** DATA RECORDS **
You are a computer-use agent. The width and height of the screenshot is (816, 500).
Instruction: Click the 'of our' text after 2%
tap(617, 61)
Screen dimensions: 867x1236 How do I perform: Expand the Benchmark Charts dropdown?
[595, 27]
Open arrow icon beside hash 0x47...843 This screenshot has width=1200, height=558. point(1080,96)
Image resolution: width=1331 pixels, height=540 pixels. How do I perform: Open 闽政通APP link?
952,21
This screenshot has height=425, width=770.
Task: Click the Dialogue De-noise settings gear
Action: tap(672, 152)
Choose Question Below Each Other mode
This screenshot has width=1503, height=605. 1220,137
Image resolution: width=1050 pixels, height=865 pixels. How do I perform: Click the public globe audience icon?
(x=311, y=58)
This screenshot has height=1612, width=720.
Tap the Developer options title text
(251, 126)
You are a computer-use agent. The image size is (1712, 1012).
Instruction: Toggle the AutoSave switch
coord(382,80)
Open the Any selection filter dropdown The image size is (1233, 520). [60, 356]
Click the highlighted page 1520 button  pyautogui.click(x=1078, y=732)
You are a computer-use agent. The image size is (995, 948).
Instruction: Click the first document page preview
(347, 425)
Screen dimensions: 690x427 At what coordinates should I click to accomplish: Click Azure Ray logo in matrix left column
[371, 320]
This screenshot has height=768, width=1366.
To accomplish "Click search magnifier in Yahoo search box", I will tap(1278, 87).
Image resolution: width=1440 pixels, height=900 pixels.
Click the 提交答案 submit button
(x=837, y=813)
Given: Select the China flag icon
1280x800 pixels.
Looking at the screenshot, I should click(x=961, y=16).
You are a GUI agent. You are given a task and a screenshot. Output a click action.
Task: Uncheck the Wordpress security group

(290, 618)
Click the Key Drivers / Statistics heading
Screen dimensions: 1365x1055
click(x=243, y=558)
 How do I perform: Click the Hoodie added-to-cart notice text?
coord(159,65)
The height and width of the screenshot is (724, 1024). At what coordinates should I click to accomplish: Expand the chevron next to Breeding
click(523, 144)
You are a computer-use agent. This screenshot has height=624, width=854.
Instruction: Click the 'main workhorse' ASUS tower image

** WHAT IS REQUIRED **
From the records above, print exactly the lines that run from the line with "1280x800 pixels." to the line with "Click the Key Drivers / Statistics heading", inclusive.

** RESPONSE BELOW **
1280x800 pixels.
Looking at the screenshot, I should click(x=961, y=16).
You are a GUI agent. You are given a task and a screenshot. Output a click action.
Task: Uncheck the Wordpress security group

(290, 618)
Click the Key Drivers / Statistics heading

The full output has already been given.